↓↓↓

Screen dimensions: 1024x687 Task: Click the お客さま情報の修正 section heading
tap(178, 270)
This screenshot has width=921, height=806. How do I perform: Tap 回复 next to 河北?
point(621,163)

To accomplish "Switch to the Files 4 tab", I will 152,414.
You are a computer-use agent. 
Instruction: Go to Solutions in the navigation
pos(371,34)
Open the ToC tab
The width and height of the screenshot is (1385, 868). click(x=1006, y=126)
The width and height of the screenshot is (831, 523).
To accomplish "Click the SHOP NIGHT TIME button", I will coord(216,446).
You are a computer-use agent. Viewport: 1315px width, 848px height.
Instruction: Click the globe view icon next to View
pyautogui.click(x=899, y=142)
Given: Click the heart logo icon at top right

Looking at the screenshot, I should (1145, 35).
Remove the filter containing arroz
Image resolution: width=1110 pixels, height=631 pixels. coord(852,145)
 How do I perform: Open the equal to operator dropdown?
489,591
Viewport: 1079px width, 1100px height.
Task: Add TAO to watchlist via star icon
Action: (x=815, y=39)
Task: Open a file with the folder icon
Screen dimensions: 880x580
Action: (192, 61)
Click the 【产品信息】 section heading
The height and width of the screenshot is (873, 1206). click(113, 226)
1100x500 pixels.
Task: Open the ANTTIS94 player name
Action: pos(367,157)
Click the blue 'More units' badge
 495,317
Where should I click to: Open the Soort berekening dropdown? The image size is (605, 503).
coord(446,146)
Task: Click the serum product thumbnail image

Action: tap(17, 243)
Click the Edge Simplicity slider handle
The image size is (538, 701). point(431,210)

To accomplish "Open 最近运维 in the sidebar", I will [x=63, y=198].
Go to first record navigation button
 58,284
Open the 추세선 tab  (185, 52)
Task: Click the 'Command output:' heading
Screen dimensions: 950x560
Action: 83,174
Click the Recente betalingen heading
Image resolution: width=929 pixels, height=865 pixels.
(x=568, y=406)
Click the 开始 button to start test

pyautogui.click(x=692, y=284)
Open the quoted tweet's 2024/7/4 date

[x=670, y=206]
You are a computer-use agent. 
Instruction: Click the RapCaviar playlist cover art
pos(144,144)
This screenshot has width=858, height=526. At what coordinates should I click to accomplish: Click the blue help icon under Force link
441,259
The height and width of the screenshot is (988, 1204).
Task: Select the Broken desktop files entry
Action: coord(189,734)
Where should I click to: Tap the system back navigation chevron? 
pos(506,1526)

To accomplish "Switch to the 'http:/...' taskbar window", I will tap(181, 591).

↑↑↑

What is expected - Search the records for the word "will" and return every line that holds it.

Result of this exercise -
To accomplish "Switch to the Files 4 tab", I will 152,414.
To accomplish "Click the SHOP NIGHT TIME button", I will coord(216,446).
To accomplish "Open 最近运维 in the sidebar", I will [x=63, y=198].
To accomplish "Switch to the 'http:/...' taskbar window", I will tap(181, 591).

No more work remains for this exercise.